Market watchdog Sebi today said it will avoid turf war with other regulators while finalising norms to allow mutual funds to launch pension products.
"We will avoid all turf war (between regulators). After we get the stakeholder recommendation we will go to the board and then take a final call," Securities and Exchange Board of India (Sebi) Chairman UK Sinha said here.
He was speaking to reporters after meeting Planning Commission Deputy Chairman Montek Singh Ahluwalia.
On the meeting with Sinha, Ahluwalia said, "It was a courtesy call, we did not have a structured discussion". Meanwhile, the Sebi Advisory Committee on Mutual Funds will meet tomorrow to discuss the issue of allowing pension money into MF industry.
"Sebi will take a direction towards reviving the mutual fund interest in the country and some long-term and medium-term measures will be contemplated (in the Advisory Committee meeting)," Sinha added.
While the mutual funds are regulated by Sebi, pension falls under the purview of Pension Fund Regulatory and Development Authority (PFRDA).
Earlier, the regulation of Unit-Linked Insurance Plans (ULIPs) created a turf was between Sebi and Insurance Regulatory and Development Authority (IRDA) forcing the Finance Ministry to intervene and resolve the issue.
The mutual fund industry, which is going through a bad patch on account of declining investor interest, wants to launch pension products to attract retirement money.

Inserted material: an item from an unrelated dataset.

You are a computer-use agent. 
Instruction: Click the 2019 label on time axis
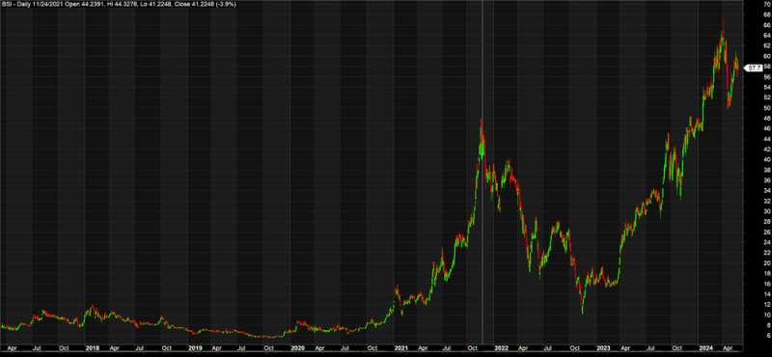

However, taxation and other regulatory issues are delaying the process.
The Sebi meeting comes close on the heels of Prime Minister Manmohan Singh's statement last month that the MF industry is facing problems that needed to be resolved.
Sebi has allowed the mutual fund industry to come out with pension schemes and is in touch with the Finance Ministry to sort out the taxation issues.
The current provisions of the Income Tax Act makes pension products of insurance companies eligible for tax deduction benefits.